Upon reading this, I instantly related to it and felt that this notion of escape encapsulated my own motivation for returning to university. Although I enjoy my work, I did feel like something was missing—a certain kind of stimulus or feeling or learning environment… really, just engaging with and diving deeply into literature.

Sitting at that table with my coffee and iPad, absorbed in a text and hearing the birds in the trees and chitter-chatter of students in various languages, it felt like I was in a kind of utopia. It felt like an intellectual escape from the routine of everyday life.

Occasionally, people ask me why I’ve decided to do a PhD or give me a look like it’s a whole lot of extra work for no apparent reward. At this stage, I’m still considering and refining the questions that I want to ask, or as my supervisor Kate says, the ‘so what?’ of it all.

I think that a big part of this is yearning for a feeling of escape and a mission beyond the routine. Like the media environments that I’ve been reading a lot about recently, the university is a different kind of environment, with its own messages, conventions and expected behaviours, whether referring to the physical environment or the cognitive environment.

Most importantly, it’s an environment in which I can be another form of myself. We all have different selves in different contexts.

The word ‘utopia’ suggests idealism and perfection but in a practical sense, the word could mean something different; it could simply mean having a sense of clarity and direction or indeed, a happy place.

So, at the risk of sounding cheesy, I’ve decided that doing a PhD is about finding my intellectual happy place.

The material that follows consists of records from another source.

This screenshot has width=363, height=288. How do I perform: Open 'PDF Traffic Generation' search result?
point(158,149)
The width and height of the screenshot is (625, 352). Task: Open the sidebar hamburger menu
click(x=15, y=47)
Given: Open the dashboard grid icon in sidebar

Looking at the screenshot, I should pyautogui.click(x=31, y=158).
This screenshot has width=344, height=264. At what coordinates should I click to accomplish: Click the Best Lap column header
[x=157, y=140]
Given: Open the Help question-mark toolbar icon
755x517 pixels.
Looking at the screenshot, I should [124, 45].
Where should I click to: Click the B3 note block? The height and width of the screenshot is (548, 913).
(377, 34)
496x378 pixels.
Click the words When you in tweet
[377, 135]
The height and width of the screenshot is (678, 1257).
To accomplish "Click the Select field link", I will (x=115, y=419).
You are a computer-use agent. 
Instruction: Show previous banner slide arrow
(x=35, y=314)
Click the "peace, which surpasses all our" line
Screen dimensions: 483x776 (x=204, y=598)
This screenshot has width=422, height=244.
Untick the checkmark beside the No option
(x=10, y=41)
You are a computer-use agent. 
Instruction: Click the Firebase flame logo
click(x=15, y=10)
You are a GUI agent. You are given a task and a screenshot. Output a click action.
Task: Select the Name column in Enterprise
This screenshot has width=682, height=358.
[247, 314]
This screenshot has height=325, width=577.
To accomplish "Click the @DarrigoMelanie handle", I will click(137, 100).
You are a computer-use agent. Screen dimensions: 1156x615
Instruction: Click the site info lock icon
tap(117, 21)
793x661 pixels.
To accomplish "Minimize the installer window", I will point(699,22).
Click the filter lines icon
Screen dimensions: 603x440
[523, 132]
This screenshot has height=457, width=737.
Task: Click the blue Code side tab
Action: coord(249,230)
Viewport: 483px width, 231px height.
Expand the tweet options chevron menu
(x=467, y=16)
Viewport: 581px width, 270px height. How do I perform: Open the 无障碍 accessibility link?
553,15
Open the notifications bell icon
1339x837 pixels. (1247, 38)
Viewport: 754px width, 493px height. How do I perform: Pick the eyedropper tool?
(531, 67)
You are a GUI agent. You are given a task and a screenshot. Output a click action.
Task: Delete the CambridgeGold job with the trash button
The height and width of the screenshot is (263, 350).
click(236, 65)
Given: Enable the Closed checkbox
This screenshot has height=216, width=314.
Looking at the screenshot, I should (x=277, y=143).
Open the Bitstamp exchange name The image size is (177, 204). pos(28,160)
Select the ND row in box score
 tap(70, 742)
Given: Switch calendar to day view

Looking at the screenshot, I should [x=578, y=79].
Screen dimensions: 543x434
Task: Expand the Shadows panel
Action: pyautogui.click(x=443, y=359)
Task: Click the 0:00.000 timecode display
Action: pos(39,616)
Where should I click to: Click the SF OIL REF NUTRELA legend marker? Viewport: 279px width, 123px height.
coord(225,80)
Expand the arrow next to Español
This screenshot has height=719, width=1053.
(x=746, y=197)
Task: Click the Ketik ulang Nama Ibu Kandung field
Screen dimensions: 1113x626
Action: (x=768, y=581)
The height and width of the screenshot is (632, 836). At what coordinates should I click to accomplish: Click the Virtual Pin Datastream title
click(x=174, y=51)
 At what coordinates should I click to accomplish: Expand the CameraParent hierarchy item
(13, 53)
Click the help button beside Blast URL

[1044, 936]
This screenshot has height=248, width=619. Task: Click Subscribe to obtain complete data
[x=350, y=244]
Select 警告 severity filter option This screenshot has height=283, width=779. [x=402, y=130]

PhD Journal Entry 5: Virtual Coffee with a Media Ecologist

In what seems to be a bit of a habit for me, I’ve changed the title format for entries in this PhD study journal; I did the same thing for my ‘ruminations’ on Lounge Ruminator. After a while, I start to find the titles either boring or non-specific.

After joining the Media Ecology Association (MEA) to support my research, I discovered that you can have a ‘virtual coffee’ with a media ecologist over FaceTime or Skype. This is a new service that the MEA offers, helping students, early-career scholars and even experienced researchers to engage with media ecologists and enhance their understanding of the field.

After a bit of to and fro with emails, I managed to organise a FaceTime call with MEA co-founder Lance Strate, who is an accomplished researcher, author of numerous articles and books and also a former student of Neil Postman. It was a fantastic opportunity to put a face to the name and hear directly from an influential media ecologist. He was extraordinarily helpful in prompting me to think about the history of audio and the devices that we have used to listen to it over time.

As I’m relatively new to the field of media ecology, I have much to consider in how I approach my research about podcasting as not just content, but also as a medium/platform/art form that influences, shapes and determines a very particular style and tone of content. As Postman said in 1998, ‘Technology giveth and technology taketh away’—in other words, there is always a trade-off with every medium or technology. What do podcasts offer that radio, blogging or video-streaming do not? What is it missing that these other media provide?

Making connections with researchers in a field—beyond just reading their content—gives greater context and confidence. Humans are social animals and we thrive on the ability to communicate, after all. In this case, being able to talk and have an auditory experience with a person, rather than just a visual experience with a text, was very beneficial.